◆ **WHAT YOU WILL DO**
All entries should be printed precisely as written.

--- WORKING DATA ---

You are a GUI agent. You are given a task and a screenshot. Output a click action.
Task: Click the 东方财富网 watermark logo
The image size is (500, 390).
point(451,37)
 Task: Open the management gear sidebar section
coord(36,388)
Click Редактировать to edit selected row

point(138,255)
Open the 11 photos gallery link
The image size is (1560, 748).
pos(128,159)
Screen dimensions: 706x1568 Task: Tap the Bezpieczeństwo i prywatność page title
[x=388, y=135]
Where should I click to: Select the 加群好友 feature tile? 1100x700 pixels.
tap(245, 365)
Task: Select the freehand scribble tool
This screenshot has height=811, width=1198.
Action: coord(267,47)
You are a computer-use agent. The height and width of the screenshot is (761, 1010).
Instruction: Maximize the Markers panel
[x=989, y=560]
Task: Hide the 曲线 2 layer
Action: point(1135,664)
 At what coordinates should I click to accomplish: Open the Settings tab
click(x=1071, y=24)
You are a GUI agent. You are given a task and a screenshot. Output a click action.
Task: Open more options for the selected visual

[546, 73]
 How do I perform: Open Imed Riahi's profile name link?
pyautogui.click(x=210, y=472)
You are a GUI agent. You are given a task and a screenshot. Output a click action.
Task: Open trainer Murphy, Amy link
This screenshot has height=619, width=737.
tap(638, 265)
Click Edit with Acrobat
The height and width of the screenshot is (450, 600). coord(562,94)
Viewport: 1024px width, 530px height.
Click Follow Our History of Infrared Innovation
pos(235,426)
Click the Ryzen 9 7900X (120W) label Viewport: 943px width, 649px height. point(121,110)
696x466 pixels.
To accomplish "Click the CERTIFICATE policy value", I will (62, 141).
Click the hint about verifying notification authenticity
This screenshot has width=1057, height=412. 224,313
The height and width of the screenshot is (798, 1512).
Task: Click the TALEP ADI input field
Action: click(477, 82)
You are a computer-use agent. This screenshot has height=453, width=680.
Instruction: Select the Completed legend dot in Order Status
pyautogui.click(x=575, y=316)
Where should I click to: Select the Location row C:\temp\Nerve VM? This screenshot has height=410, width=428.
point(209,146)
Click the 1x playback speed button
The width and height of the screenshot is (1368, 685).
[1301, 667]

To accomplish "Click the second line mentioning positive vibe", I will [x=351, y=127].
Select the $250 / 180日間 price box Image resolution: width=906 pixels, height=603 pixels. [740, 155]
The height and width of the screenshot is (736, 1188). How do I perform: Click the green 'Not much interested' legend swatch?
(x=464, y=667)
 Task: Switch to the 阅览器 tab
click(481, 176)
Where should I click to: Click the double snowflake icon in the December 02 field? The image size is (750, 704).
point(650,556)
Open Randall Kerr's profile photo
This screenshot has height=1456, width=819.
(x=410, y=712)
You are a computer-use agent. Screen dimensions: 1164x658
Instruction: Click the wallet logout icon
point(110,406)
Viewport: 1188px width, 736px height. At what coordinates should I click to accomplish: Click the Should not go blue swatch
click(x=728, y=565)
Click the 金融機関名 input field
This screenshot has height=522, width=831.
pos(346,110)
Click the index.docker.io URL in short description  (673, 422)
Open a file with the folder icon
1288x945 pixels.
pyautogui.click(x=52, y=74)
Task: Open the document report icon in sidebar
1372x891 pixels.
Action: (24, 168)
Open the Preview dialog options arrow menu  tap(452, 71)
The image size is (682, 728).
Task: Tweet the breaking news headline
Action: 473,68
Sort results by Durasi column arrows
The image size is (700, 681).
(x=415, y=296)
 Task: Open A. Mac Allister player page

---

◆ **RESPONSE TO THE TASK**
You are a GUI agent. You are given a task and a screenshot. Output a click action.
Task: Click the 东方财富网 watermark logo
The image size is (500, 390).
point(451,37)
 Task: Open the management gear sidebar section
coord(36,388)
Click Редактировать to edit selected row

point(138,255)
Open the 11 photos gallery link
The image size is (1560, 748).
pos(128,159)
Screen dimensions: 706x1568 Task: Tap the Bezpieczeństwo i prywatność page title
[x=388, y=135]
Where should I click to: Select the 加群好友 feature tile? 1100x700 pixels.
tap(245, 365)
Task: Select the freehand scribble tool
This screenshot has height=811, width=1198.
Action: coord(267,47)
You are a computer-use agent. The height and width of the screenshot is (761, 1010).
Instruction: Maximize the Markers panel
[x=989, y=560]
Task: Hide the 曲线 2 layer
Action: point(1135,664)
 At what coordinates should I click to accomplish: Open the Settings tab
click(x=1071, y=24)
You are a GUI agent. You are given a task and a screenshot. Output a click action.
Task: Open more options for the selected visual

[546, 73]
 How do I perform: Open Imed Riahi's profile name link?
pyautogui.click(x=210, y=472)
You are a GUI agent. You are given a task and a screenshot. Output a click action.
Task: Open trainer Murphy, Amy link
This screenshot has height=619, width=737.
tap(638, 265)
Click Edit with Acrobat
The height and width of the screenshot is (450, 600). coord(562,94)
Viewport: 1024px width, 530px height.
Click Follow Our History of Infrared Innovation
pos(235,426)
Click the Ryzen 9 7900X (120W) label Viewport: 943px width, 649px height. point(121,110)
696x466 pixels.
To accomplish "Click the CERTIFICATE policy value", I will (62, 141).
Click the hint about verifying notification authenticity
This screenshot has width=1057, height=412. 224,313
The height and width of the screenshot is (798, 1512).
Task: Click the TALEP ADI input field
Action: click(477, 82)
You are a computer-use agent. This screenshot has height=453, width=680.
Instruction: Select the Completed legend dot in Order Status
pyautogui.click(x=575, y=316)
Where should I click to: Select the Location row C:\temp\Nerve VM? This screenshot has height=410, width=428.
point(209,146)
Click the 1x playback speed button
The width and height of the screenshot is (1368, 685).
[1301, 667]

To accomplish "Click the second line mentioning positive vibe", I will [x=351, y=127].
Select the $250 / 180日間 price box Image resolution: width=906 pixels, height=603 pixels. [740, 155]
The height and width of the screenshot is (736, 1188). How do I perform: Click the green 'Not much interested' legend swatch?
(x=464, y=667)
 Task: Switch to the 阅览器 tab
click(481, 176)
Where should I click to: Click the double snowflake icon in the December 02 field? The image size is (750, 704).
point(650,556)
Open Randall Kerr's profile photo
This screenshot has height=1456, width=819.
(x=410, y=712)
You are a computer-use agent. Screen dimensions: 1164x658
Instruction: Click the wallet logout icon
point(110,406)
Viewport: 1188px width, 736px height. At what coordinates should I click to accomplish: Click the Should not go blue swatch
click(x=728, y=565)
Click the 金融機関名 input field
This screenshot has height=522, width=831.
pos(346,110)
Click the index.docker.io URL in short description  (673, 422)
Open a file with the folder icon
1288x945 pixels.
pyautogui.click(x=52, y=74)
Task: Open the document report icon in sidebar
1372x891 pixels.
Action: (24, 168)
Open the Preview dialog options arrow menu  tap(452, 71)
The image size is (682, 728).
Task: Tweet the breaking news headline
Action: 473,68
Sort results by Durasi column arrows
The image size is (700, 681).
(x=415, y=296)
 Task: Open A. Mac Allister player page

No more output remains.